**ABOUT THIS EXERCISE**
The response should consist solely of the line containing "Click Mariana Dutan's video camera icon" and the lines after it through the end of the listing below, repeated exactly.

**GIVEN DATA**
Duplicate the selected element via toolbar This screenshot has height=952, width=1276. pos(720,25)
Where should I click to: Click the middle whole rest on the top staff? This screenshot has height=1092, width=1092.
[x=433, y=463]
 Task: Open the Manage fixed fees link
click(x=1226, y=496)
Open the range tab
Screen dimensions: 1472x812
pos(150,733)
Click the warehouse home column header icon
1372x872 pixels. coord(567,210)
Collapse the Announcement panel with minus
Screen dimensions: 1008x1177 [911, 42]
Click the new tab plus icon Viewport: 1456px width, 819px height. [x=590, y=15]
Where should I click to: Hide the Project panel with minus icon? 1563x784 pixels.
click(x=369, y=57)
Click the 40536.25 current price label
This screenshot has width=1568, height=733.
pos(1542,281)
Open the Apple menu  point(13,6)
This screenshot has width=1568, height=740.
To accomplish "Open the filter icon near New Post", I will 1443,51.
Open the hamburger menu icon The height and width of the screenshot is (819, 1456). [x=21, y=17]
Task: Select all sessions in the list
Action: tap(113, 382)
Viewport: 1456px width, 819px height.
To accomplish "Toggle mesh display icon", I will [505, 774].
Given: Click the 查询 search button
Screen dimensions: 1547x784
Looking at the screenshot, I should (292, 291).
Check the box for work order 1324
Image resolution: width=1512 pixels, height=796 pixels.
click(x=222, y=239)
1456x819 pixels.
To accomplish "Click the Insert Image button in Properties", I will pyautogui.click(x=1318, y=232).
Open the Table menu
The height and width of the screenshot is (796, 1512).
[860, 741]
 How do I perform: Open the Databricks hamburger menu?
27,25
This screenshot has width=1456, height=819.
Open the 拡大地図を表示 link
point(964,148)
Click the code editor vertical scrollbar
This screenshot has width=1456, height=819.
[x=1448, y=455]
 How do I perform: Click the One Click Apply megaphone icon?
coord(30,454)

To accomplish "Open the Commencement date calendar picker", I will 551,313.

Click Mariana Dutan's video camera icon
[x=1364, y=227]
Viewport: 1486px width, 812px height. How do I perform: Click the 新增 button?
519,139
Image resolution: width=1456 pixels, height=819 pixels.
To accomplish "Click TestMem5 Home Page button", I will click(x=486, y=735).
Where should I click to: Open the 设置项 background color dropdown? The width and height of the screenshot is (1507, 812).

**FINISHED EXERCISE**
Click Mariana Dutan's video camera icon
[x=1364, y=227]
Viewport: 1486px width, 812px height. How do I perform: Click the 新增 button?
519,139
Image resolution: width=1456 pixels, height=819 pixels.
To accomplish "Click TestMem5 Home Page button", I will click(x=486, y=735).
Where should I click to: Open the 设置项 background color dropdown? The width and height of the screenshot is (1507, 812).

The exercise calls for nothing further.